Etty Hillesum (1914/1943)
"Outra lição desta manhã: a sensação muita nítida que a despeito de todos os sofrimentos inflingidos e de todas as injustiças cometidas, eu não consigo odiar os homens. E que todos os horrores e as atrocidades perpetradas não constituem uma ameaça misteriosa e longínqua, exterior a nós, mas que nos são próximas e emanam de nós mesmos, seres humanos. Elas tornam-se assim mais familiares e menos assustadoras.
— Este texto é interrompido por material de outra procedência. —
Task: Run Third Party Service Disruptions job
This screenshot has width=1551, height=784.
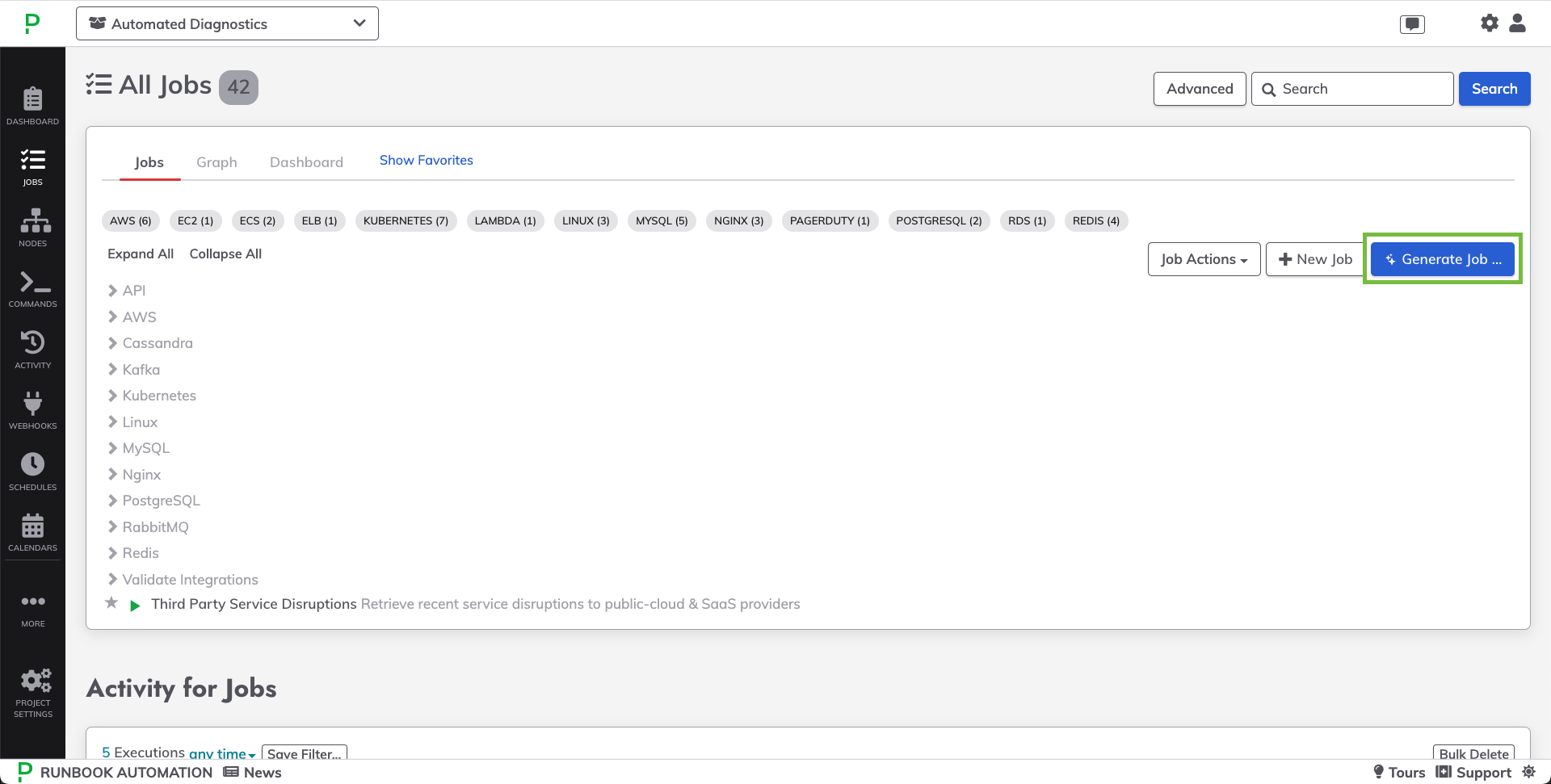Action: click(135, 605)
O que é terrível é que os sistemas, desenvolvendo-se, ultrapassam os homens e cerram-nos no seu punho satânico, tantos os autores como as suas vítimas, da mesma maneira que grandes edifícios e torres, no entanto construídos pela mão do homem, se erguem acima de nós, nos dominam e podem desabar-nos em cima e nos sepultar."
"Journal 1941/1943" (Etty Hillesum)
Assim se exprime nos anos da guerra esta admirável Etty, pouco antes de, também ela, desaparecer num campo de concentração.
Por um lado, nesta confissão de que lhe é impossível odiar os seus carrascos, temos mais do que o amor cristão ou o estranho fascínio pelo seu destino, que caracterizou a atitude de tantos judeus perseguidos.
É preciso considerar a jubilosa saúde de um corpo, tal como o vemos nas páginas do diário, amando e pensando, com toda a liberdade e felicidade.
O ódio é o princípio oposto, que estrangula a vida, a razão apenas fornecendo os argumentos para apertar até onde for preciso.
E depois é verdade que os sistemas estão sujeitos a sismos e a derrocadas, e que mais vale pormo-nos a salvo e sair debaixo dele, se for possível, do que nos envenenarmos em bílis.
Em sociedade, a simples mecânica explica muito do comportamento humano.